Support Questions

JagdishKewat · ‎04-10-2015

Hi,

I am using following command to transfer data from hdfs to s3.

hadoop distcp -Dmapreduce.map.memory.mb=3096 -Dmapred.task.timeout=60000000 -i -log /tmp/export/logs hdfs:///test/data/export/file.avro s3n://ACCESS_ID:ACCESS_KEY@S3_BUCKET/

What I have noticed is mapper task which copies data to s3 first locally copies data into /tmp/hadoop-yarn/s3 directory on individual node. This is causing disk space issues on nodes since the transfer data size is in TBs.

Is there a way to configure temporary working directory for mapper? Can it use hdfs disk space rather than local disk space?

Thanks in advance.

Jagdish

JagdishKewat · ‎04-14-2015

Alright ! I figured out the fix for this.

The temp buffer directory for S3 is configurable ith the property "fs.s3.buffer.dir" in core-default.xml config file.

The default config is as shown below.

<property>
<name>fs.s3.buffer.dir</name>
<value>${hadoop.tmp.dir}/s3</value>
<description>Determines where on the local filesystem the S3 filesystem
should store files before sending them to S3
(or after retrieving them from S3).
</description>
</property>

This doesn't require any services restart so is an easy fix.

View solution in original post

JagdishKewat · ‎04-14-2015

Alright ! I figured out the fix for this.

The temp buffer directory for S3 is configurable ith the property "fs.s3.buffer.dir" in core-default.xml config file.
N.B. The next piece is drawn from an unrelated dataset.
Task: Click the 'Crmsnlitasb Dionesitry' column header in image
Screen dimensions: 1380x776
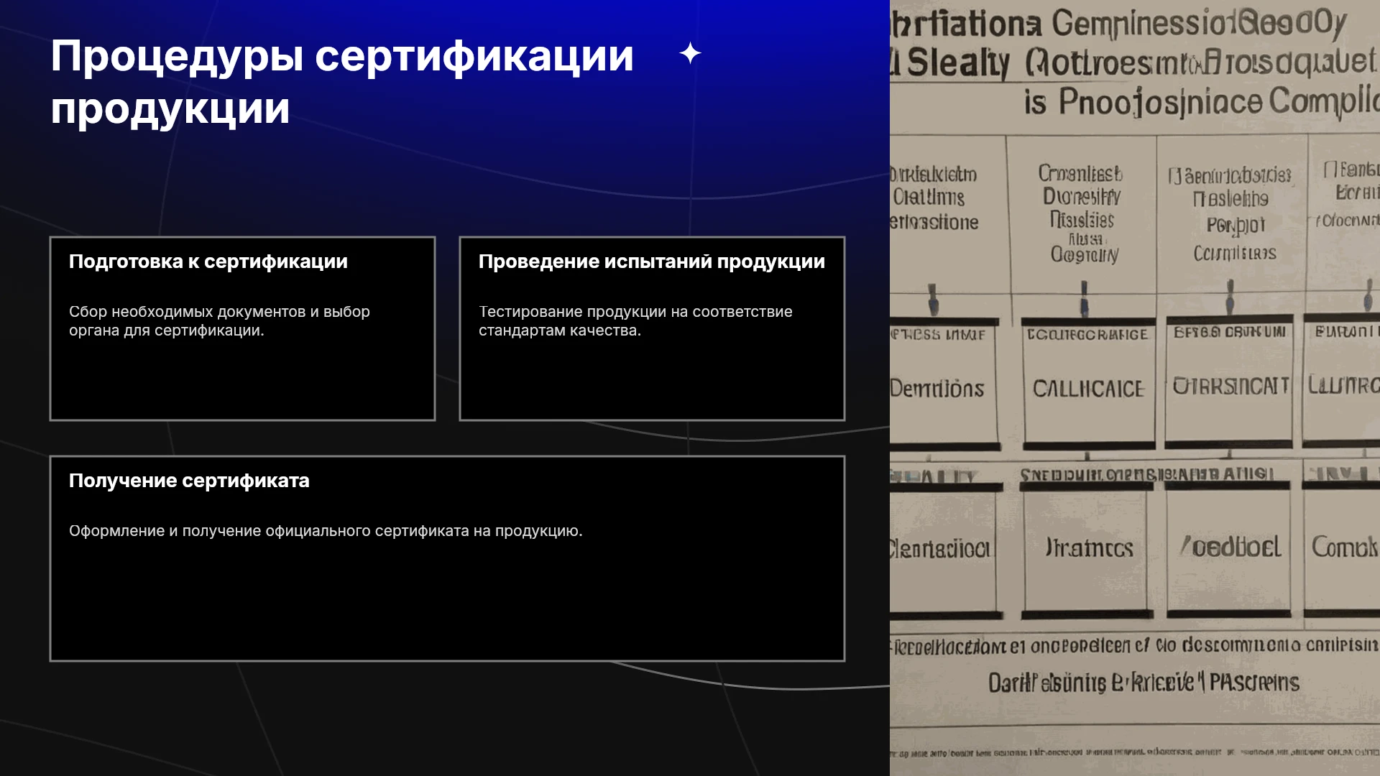Action: (x=1081, y=214)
The default config is as shown below.

<property>
<name>fs.s3.buffer.dir</name>
<value>${hadoop.tmp.dir}/s3</value>
<description>Determines where on the local filesystem the S3 filesystem
should store files before sending them to S3
(or after retrieving them from S3).
</description>
</property>

This doesn't require any services restart so is an easy fix.

Harsh J · ‎04-14-2015

Thank you for following up with the found solution here! It will
benefit others looking for similar info.

We also recommend use of the S3A connector going forward, via the s3a:// scheme.

JagdishKewat · ‎04-15-2015

Thanks Harsh.
Actually I tried s3a however it is throwing filesystem exception as
"java.io.IOException: No FileSystem for scheme: s3a"
Looks like some jars conflict issue, though didn't get chance to look deep enough.

priyam · ‎02-11-2018

Where this property needs to be set? There is no core-default.xml file in my deployment. I am using CDH 5.12.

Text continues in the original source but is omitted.